ご存知のように、一帯一路の「一帯」は「シルクロード経済ベルト」として13年9月にカザフスタンで、「一路」は13年10月にインドネシアで「21世紀海上シルクロード」としてそれぞれ提唱された。対象分野は経済政策、インフラ整備、投資貿易、金融、人的交流の5分野にわたり、構想に含まれる国は65か国となっている。考え方の枠組みとしては、東アジアと欧州の2大経済圏を繋ぐ陸上海上大通路建設が、国際物流の視点としては重要だと考えている。
シルクロード経済ベルトとは、経済ベルトの延伸によって中央アジア各国の貨物を太平洋の港まで運ぶ物流ルートを指す。2016年に「中欧班列建設発展計画」が出され、「中欧班列」という名称がこのとき初めて使われた。この計画では、中国、欧州、一帯一路沿線国におけるコンテナでの鉄道国際複合一貫輸送が、推進されることが明確にされている。
中国鉄道輸送の現代化と中欧班列
中欧班列の淵源は、中国鉄道輸送の現代化とコンテナリゼーションにある。2000年代初頭に海上コンテナ輸送の発展があり、中国港湾の取扱量が増大したことで、大量のコンテナを内陸部までどう運ぶのかという交通上の課題と鉄道の現代化の課題が出てきた。そこで鉄道コンテナ輸送を本格的に導入整備しようということになり、中国語で「海鉄連運」と呼ぶ国際複合一貫輸送に対応するために、第10次5ヶ年計画にも盛り込まれ、国内輸送だけではなく、三大海鉄連運ルートによる港湾起点のランドブリッジ輸送も始まった。これは連雲港港-阿拉山口-欧州、天津港-二連浩特-欧州、大連港-満州里-欧州というルートがメインとなっている。

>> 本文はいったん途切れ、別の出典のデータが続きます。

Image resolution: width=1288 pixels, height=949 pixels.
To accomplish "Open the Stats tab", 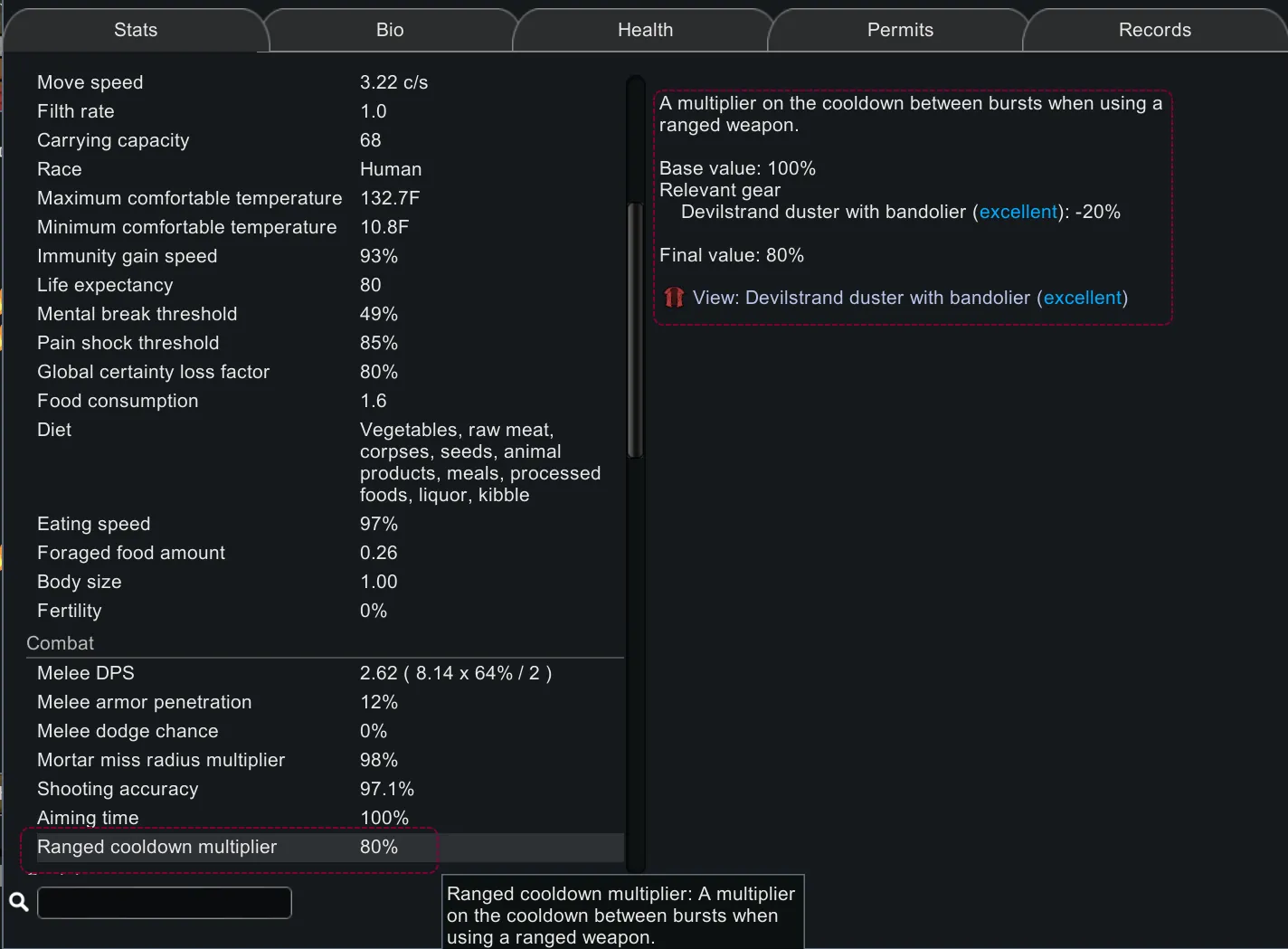I will (136, 30).
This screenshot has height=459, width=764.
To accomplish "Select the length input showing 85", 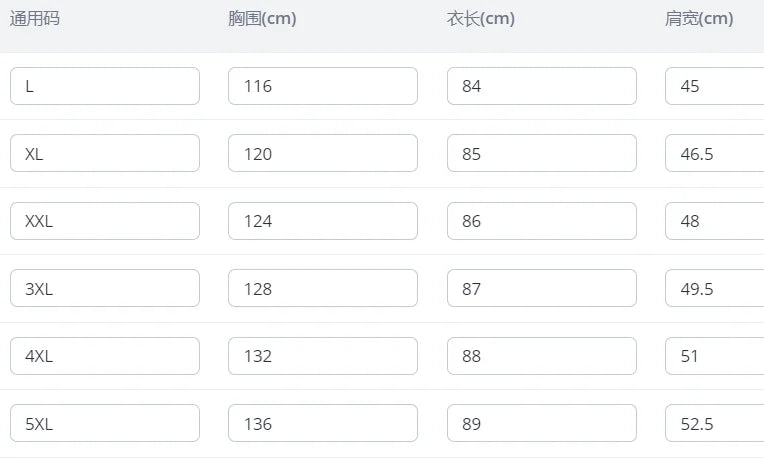I will pyautogui.click(x=541, y=154).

ここで言う「中国鉄道輸送の現代化」は何かというと、運航の定時性、高速性、安全性の確保、ドアツードアのサービスの確立だが、裏を返せば中国鉄道にはそれらがなかったということになる。
鉄道部は鉄道コンテナ輸送の確立を目指して貨物のコンテナ化を進めたが、そのためには、鉄道コンテナ輸送の実現のためのインフラ整備を一から始めなければならず、コンテナ取扱駅の整備などのプラットホーム整備が始まった。
ここでは4つのことが行われた。まず中国全土のコンテナ輸送を管理する、中鉄集装箱運輸有限公司(CRCT)が2003年に設立された。さらに2006年に、ハブになる18ヶ所の鉄道コンテナセンター駅の建設が、昆明を皮切りに始まった。3番目には、国際複合輸送(インターモーダル)を管理する中鉄国際多式連運有限公司が作られた。多式連運とは中国語で複合一貫輸送のことだ。4番目には中鉄聯合国際集装箱有限公司(CUIRC)を作り、鉄道コンテナセンター駅の管理を行うこととした。
18ヶ所の鉄道コンテナセンター駅には、港湾型と陸港型の2種類がある。そこではハブ駅同士の輸送体制を整備し、ハブ駅と港湾の連携輸送体制を整備し、ハブ駅と国境都市との連携が進められた。さらに地方有力都市を結ぶということで、地方の有力都市に多数のコンテナ取扱駅が作られた。これにはだいぶ時間がかかっている。このネットワークのもとで、中欧班列が誕生した。
中欧班列の第1便は2011年3月に、渝新欧国際列車という名称で重慶鉄道コンテナセンター駅を出発した。重慶から新(新疆)を通って欧州への国際列車につながることでこの名前がつけられた。その後続々と、漢新欧(武漢発)、青新欧(青島発)、蓉新欧(成都発)、鄭新欧(鄭州発)、西新欧(西安発)といったセンター駅から一帯一路に向けた路線が続々と開通する。